**EXERCISE OBJECTIVE:**
Among the lines below, a stretch begins at the one with "1600x900 pixels." and ends at the one with "Task: Click 反向选择 to invert the selection". Repeat that stretch exactly, ends included.

**INFORMATION:**
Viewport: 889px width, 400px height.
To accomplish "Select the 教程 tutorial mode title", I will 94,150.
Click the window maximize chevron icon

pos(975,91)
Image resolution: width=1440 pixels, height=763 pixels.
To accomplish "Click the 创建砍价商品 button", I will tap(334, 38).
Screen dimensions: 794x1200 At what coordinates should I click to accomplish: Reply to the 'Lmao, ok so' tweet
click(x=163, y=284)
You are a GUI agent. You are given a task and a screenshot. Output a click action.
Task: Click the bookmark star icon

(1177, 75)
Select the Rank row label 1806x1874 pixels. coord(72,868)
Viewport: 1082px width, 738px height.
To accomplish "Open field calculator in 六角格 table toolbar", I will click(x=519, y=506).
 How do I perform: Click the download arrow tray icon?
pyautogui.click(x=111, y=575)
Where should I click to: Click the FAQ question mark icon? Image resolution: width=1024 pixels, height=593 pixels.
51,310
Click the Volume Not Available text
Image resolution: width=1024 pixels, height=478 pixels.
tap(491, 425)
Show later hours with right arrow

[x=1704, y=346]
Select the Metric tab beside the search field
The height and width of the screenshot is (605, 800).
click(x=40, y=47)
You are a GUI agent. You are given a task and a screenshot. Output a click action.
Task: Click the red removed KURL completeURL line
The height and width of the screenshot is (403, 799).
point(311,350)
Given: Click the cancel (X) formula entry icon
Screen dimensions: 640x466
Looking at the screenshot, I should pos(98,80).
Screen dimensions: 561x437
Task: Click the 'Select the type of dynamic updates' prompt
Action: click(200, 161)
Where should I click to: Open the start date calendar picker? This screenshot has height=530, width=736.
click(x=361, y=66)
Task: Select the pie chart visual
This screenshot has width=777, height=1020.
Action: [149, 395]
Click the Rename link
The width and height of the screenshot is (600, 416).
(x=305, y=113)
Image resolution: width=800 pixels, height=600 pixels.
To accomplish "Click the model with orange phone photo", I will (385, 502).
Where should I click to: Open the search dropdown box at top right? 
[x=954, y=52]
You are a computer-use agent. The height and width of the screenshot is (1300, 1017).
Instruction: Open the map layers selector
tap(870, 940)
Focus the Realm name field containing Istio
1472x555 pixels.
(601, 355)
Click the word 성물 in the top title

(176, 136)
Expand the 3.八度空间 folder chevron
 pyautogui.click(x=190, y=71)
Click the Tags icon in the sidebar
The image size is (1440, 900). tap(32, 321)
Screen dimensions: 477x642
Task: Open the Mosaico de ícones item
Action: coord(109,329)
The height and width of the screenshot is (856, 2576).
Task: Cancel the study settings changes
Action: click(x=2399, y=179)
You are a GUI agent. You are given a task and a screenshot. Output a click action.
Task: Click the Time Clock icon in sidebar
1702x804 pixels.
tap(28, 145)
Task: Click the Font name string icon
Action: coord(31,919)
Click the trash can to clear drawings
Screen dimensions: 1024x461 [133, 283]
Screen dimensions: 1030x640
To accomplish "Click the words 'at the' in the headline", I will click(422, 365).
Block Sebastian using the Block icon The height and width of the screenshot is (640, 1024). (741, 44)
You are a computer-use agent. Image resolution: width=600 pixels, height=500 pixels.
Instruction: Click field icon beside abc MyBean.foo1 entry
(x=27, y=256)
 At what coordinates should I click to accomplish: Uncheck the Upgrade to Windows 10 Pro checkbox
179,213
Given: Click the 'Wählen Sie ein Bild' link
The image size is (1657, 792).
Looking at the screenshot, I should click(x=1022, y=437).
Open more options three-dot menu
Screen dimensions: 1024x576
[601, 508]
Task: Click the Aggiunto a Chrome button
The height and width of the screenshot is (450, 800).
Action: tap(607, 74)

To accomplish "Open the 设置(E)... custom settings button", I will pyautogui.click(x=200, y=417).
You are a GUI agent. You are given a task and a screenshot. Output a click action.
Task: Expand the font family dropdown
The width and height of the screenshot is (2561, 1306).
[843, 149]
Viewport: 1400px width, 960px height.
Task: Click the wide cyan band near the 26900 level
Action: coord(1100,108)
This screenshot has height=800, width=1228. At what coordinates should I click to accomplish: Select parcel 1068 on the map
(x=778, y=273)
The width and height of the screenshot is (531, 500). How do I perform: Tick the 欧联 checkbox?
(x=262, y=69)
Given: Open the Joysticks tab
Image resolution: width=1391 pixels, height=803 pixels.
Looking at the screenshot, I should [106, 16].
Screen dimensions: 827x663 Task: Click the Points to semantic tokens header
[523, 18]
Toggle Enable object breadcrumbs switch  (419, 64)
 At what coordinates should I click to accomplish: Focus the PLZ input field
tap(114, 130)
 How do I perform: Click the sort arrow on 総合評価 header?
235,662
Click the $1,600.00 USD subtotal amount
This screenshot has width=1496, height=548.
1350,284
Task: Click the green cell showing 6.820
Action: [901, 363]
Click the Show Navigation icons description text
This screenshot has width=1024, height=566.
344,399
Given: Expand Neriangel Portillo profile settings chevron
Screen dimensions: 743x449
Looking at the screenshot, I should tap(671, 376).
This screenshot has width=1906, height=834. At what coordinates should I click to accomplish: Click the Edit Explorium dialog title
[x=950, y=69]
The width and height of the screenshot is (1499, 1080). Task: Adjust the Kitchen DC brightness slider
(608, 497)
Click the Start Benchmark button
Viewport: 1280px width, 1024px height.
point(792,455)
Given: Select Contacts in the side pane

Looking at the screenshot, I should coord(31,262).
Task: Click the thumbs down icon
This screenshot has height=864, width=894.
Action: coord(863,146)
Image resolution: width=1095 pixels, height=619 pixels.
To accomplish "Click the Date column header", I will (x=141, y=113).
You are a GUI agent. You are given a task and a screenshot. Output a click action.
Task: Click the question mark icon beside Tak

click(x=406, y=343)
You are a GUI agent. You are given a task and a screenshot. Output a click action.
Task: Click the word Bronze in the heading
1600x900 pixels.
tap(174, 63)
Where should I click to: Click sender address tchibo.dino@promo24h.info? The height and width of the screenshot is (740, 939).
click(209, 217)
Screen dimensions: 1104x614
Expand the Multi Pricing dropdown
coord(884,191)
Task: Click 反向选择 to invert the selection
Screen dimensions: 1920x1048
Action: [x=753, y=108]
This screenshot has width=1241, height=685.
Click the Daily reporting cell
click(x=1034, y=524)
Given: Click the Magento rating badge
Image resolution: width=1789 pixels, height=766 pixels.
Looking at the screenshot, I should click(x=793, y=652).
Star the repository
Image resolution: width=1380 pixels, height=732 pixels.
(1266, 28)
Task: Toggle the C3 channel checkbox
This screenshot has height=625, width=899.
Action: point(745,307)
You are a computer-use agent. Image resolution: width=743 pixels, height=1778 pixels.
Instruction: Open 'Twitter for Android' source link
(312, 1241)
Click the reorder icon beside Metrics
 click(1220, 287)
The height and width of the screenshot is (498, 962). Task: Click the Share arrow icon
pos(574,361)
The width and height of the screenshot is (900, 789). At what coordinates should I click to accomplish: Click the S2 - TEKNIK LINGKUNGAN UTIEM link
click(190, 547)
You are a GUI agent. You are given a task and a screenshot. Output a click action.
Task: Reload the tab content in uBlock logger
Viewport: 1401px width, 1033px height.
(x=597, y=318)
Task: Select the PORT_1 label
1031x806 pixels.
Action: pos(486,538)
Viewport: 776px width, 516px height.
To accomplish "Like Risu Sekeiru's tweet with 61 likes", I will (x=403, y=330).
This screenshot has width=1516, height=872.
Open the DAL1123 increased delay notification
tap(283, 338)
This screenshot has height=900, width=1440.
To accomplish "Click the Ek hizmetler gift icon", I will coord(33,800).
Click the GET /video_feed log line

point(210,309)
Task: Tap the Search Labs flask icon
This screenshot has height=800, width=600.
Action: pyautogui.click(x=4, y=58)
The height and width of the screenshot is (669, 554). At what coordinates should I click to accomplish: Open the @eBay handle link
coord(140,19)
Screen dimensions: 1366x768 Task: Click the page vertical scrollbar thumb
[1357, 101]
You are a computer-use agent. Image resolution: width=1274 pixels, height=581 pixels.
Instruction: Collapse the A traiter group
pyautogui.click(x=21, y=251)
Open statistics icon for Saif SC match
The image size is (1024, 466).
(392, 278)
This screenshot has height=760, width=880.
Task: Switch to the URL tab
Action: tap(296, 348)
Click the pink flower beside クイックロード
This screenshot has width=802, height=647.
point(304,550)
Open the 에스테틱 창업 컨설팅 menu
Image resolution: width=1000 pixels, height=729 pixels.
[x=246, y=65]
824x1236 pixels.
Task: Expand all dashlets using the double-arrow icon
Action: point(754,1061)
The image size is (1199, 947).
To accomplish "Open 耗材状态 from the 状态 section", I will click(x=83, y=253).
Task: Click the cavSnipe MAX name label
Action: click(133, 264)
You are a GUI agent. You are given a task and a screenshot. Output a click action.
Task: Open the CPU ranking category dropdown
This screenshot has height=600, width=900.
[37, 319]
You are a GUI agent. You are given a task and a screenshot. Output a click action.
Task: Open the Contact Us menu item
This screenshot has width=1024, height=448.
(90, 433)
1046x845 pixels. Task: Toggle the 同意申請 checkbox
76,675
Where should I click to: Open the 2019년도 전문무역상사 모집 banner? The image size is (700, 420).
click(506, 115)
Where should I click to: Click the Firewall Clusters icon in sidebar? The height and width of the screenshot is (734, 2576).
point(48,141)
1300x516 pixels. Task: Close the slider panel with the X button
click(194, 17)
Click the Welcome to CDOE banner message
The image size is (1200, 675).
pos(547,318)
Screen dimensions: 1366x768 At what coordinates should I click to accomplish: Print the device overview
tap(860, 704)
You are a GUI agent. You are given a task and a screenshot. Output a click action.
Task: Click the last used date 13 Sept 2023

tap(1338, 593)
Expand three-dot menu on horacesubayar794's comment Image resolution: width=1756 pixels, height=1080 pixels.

**ANSWER:**
1600x900 pixels.
tap(174, 63)
Where should I click to: Click sender address tchibo.dino@promo24h.info? The height and width of the screenshot is (740, 939).
click(209, 217)
Screen dimensions: 1104x614
Expand the Multi Pricing dropdown
coord(884,191)
Task: Click 反向选择 to invert the selection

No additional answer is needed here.